## What is being asked
Although the records include pictures, the copy should not; write out exactly the lines from the first through the line with "Kids & Family (53, 2268)".

## Stored records
★ ★ ★ ★ ★

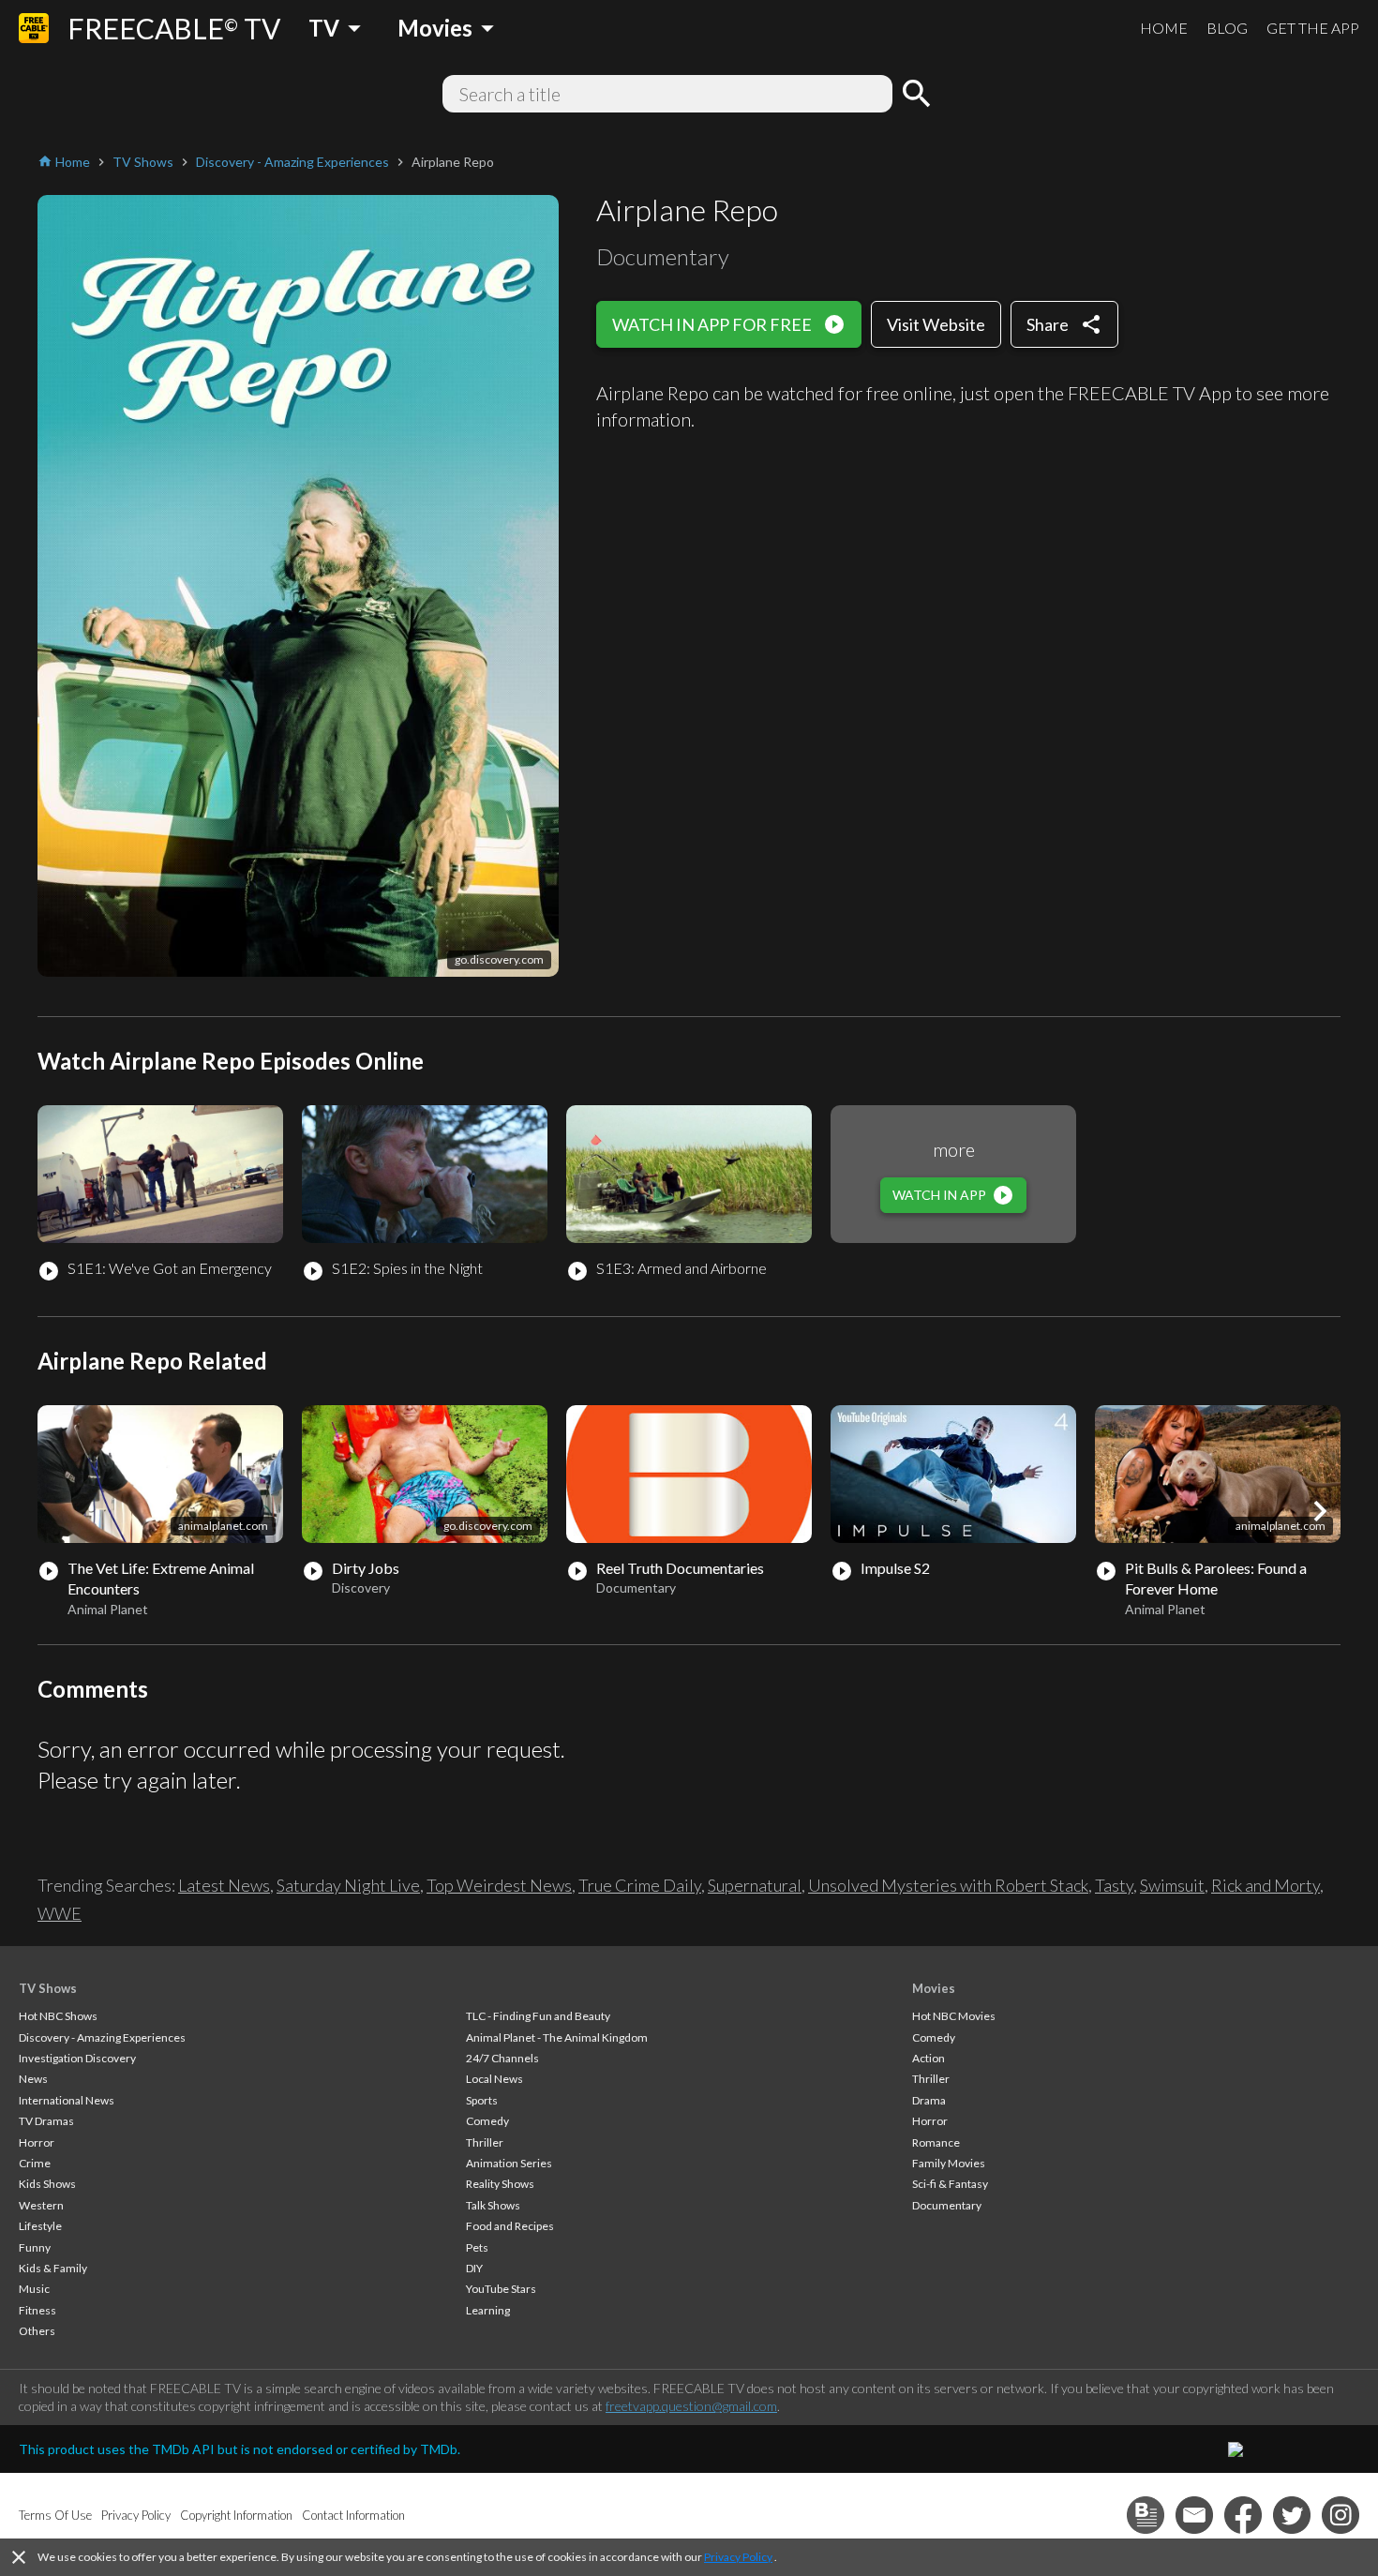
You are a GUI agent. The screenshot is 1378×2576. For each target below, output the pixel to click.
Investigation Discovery (77, 2058)
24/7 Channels (502, 2058)
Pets (477, 2247)
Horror (36, 2142)
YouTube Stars (501, 2289)
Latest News (224, 1885)
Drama (929, 2100)
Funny (35, 2247)
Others (37, 2331)
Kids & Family (53, 2268)
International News (66, 2100)
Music (34, 2289)
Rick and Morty (1265, 1885)
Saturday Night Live (348, 1885)
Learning (488, 2310)
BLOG (1227, 28)
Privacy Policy (738, 2557)
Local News (494, 2079)
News (33, 2079)
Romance (936, 2142)
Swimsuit (1172, 1885)
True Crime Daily (639, 1885)
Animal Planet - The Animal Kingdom (557, 2037)
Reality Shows (500, 2184)
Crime (35, 2163)
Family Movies (948, 2163)
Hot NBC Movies (954, 2016)
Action (928, 2058)
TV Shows (48, 1988)
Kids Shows (47, 2184)
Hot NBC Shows (58, 2016)
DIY (474, 2268)
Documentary (946, 2205)
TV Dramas (46, 2121)
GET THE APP (1312, 28)
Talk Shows (493, 2205)
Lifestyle (40, 2226)
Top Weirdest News (499, 1885)
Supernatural (754, 1885)
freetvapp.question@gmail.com (691, 2406)
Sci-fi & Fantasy (950, 2184)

★ ★ ★ ★ ★

## Answer area
You are a GUI agent. The screenshot is 1378×2576. For each target below, output the pixel to click.
Investigation Discovery (77, 2058)
24/7 Channels (502, 2058)
Pets (477, 2247)
Horror (36, 2142)
YouTube Stars (501, 2289)
Latest News (224, 1885)
Drama (929, 2100)
Funny (35, 2247)
Others (37, 2331)
Kids & Family (53, 2268)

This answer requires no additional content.